The Parkside Rangers (previously Wisconsin–Parkside Rangers or UW–Parkside Rangers) are the athletic teams that represent the University of Wisconsin–Parkside, located in Somers, in NCAA Division II intercollegiate sports. The Rangers compete as members of Great Lakes Intercollegiate Athletic Conference (GLIAC) for 12 of 13 sports; the wrestling team competes in the Northern Sun Intercollegiate Conference (NSIC). 
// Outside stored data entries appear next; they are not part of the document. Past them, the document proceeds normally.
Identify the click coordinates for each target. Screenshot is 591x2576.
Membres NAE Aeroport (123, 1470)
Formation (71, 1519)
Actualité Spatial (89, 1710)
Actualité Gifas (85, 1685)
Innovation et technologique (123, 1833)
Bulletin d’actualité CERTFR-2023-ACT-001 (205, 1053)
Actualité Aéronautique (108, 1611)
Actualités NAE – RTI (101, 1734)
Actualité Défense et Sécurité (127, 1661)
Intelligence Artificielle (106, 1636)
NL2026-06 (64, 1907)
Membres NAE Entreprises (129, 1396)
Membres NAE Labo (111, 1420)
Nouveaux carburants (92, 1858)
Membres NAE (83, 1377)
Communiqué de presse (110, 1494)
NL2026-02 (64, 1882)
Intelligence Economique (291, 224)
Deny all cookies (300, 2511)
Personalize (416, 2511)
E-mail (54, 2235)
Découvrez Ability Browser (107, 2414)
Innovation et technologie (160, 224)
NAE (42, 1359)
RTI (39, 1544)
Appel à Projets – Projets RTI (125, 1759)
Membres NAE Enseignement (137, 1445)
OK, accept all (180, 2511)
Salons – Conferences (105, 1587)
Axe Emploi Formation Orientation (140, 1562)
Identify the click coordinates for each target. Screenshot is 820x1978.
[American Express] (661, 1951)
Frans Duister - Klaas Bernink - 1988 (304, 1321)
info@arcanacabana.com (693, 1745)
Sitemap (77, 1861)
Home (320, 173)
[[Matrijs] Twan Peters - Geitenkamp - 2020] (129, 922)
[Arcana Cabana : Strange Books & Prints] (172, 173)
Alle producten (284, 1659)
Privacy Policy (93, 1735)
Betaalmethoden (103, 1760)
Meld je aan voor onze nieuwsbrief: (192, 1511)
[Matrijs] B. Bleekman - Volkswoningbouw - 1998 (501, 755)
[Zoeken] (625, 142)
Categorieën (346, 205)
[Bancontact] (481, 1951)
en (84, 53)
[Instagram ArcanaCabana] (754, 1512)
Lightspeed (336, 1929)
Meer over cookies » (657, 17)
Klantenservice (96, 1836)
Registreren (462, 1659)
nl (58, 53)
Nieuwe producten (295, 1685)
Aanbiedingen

UW–Parkside has been a member of the GLIAC since the 2018–19 school year, at which time it adopted its current athletic branding as "Parkside". The Rangers were previously members of the Great Lakes Valley Conference (GLVC) from 1994–95 to 2017–18.

Nickname
UW–Parkside's nickname is the Rangers. The university's mascot, depicted by a brown bear in a Parkside jersey, is Ranger Bear. In January 2011 Ranger Bear qualified for the first time for the Universal Cheer Association Mascot Nationals, where he took third place.

Varsity teams

List of teams
 
 
Men's sports (7) 
Baseball
Basketball
Cross country
Golf
Soccer
Track and field
Wrestling

 
Women's sports (6) 
Basketball
Cross country
Soccer
Softball
Track and field
Volleyball

National championships

Team

Conference championships
Parkside teams have won GLVC championships in men's soccer (2000), women's cross country (2007) and women's soccer (2008).

UWP teams have yet to win a national championship at the Division II level. However, Ranger athletes have won a total of 5 individual NCAA championships: one in women's indoor track and field and four in wrestling.